Adding a CSV Data Source
Follow the instructions below to add a CSV data source and import the data from the files.
If your CSV data source is consistently updated with new or changed files, you can configure the source to process the data incrementally. For details, see Configuring a CSV or Parquet Source for Incremental Processing.
- In the Anzo application, expand the Onboard menu and click Structured Data. Anzo displays the Data Sources screen, which lists any existing data sources. For example:
- Click the Add Data Source button and select File > CSV Data Source. Anzo opens the Create CSV Data Source screen.
- Specify a name for the Data Source in the Title field, and type an optional description in the Description field. Then click Save. Anzo saves the source and displays the Tables tab.
- Click the Add New File button. Anzo displays the Add New File dialog box.
- Follow the appropriate steps below depending on whether the CSV files are on your computer or the shared File Store:
If the files are on your computer:
The From Your Computer option is a convenient way to do a one-time ingestion so you can quickly get started with your data. It should not be relied upon as part of a regular onboarding workflow unless the server is configured to store uploaded files on the shared file store as described in Setting the Default File Upload Path. Data source files that are routinely updated and re-ingested should be hosted on a shared file store.
- As a best practice, check the upload location that is listed in the Upload To field by hovering your pointer over the value to view the tooltip. Make sure the upload location is a directory on the shared file store and not in the server installation path.
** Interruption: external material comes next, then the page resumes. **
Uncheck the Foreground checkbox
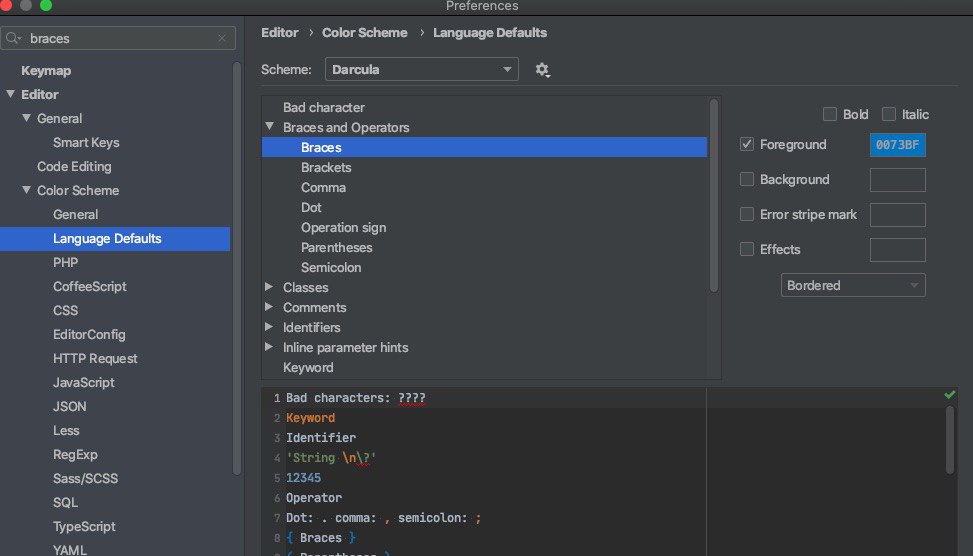973x556 pixels. click(746, 145)

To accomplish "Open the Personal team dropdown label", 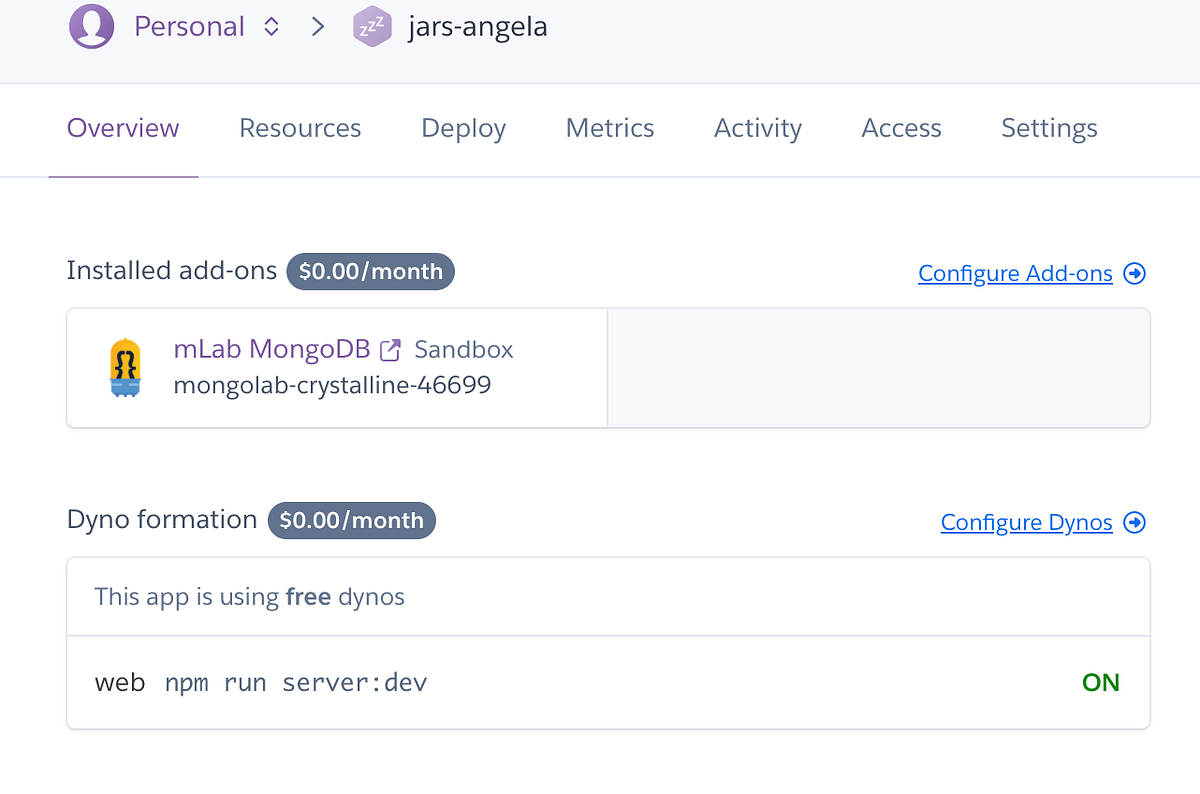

If the file is not uploaded to the shared file store it is not accessible by applications like AnzoGraph. In addition, other users cannot create graphmarts from the data source because they typically do not have access to the file location.
For example, viewing the Upload To location for the screen above shows that the file will be uploaded to the server installation path,
/opt/Anzo/Server/data...
If your Upload To location is configured to upload the file to the server installation path, click Change and select an upload location that is on the shared file store. For example, the image below shows the Upload Folder Location dialog box that is presented after clicking Change. A folder called fileUploads is selected on the shared store.
- Drag and drop the files onto the screen or click browse to navigate to the files and select them. Anzo attaches the files and the Next button becomes active. For example:
- Click Next. Anzo lists the uploaded files on the left side of the screen with a status of Pending. For example:
If the files are on the File Store:
- Click the From File Store radio button. Anzo displays the file selection dialog box. For example:
- On the left side of the screen, select the file store that hosts the CSV files. On the right side of the screen, navigate to the directory that contains the files to import. The screen displays the list of files in the directory.
- Select each file that you want to import. If you have multiple files with the same schema— the files contain the same columns listed in the same order—and you want the files to be imported as if they are a single file, you can select the Insert Wildcard option. Then type a string using asterisks as wildcard characters to find the files with similar names. Files that match the specified string will be imported as one file. After typing a string, click Apply to include that string in the Selected list.
The image below shows a directory with several CSV files. For this example, part.csv and partsupp.csv have the same schema and can be imported as one file. The Insert Wildcard option is selected, and part*.csv is specified to identify the two files.
- When you have finished selecting files, click Next to close the dialog box. Anzo lists the uploaded files on the left side of the screen with a status of Pending. For example:
- As a best practice, check the upload location that is listed in the Upload To field by hovering your pointer over the value to view the tooltip. Make sure the upload location is a directory on the shared file store and not in the server installation path. If the file is not uploaded to the shared file store it is not accessible by applications like AnzoGraph. In addition, other users cannot create graphmarts from the data source because they typically do not have access to the file location.
- If you do not need to change CSV file options, click the Process Pending Files button to import all of the pending files. Anzo imports the data and updates the status to Processed.
If you do need to change CSV file options, click the menu icon () in the Actions column for that file and select Edit. To change the options for multiple files, select the checkbox next to each file, and then click the Edit button at the bottom of the table. Anzo displays the Edit CSV File screen. For example, the image below shows the Edit screen for a single file:
Change the options as needed and then click Save & Import to import the file or files. Anzo imports the data and updates the status to Processed.
- Once the files are processed, you can click a table row on the left side of the screen to display the schema on the right side of the screen.
The automated data load workflow ignores all changes that are made to the schema on the Tables screen—except for changes to primary and foreign keys. For example, if you edit a column heading to change its semantic type, that change is disregarded when the graphmart is created. Only the original type from the data source is considered. If you add or change primary and foreign keys on the Tables screen, however, the automated data load workflow will retain those changes.
For information about creating or changing primary keys and foreign keys, see Assigning Primary and Foreign Keys in a Schema.
When you are ready to onboard the data to Anzo, see Onboarding Data with the Automated Workflow for next steps. Or, if you want to onboard or virtualize the source by manually writing SPARQL queries against the Graph Data Interface service, see Onboarding or Virtualizing Data with SPARQL Queries.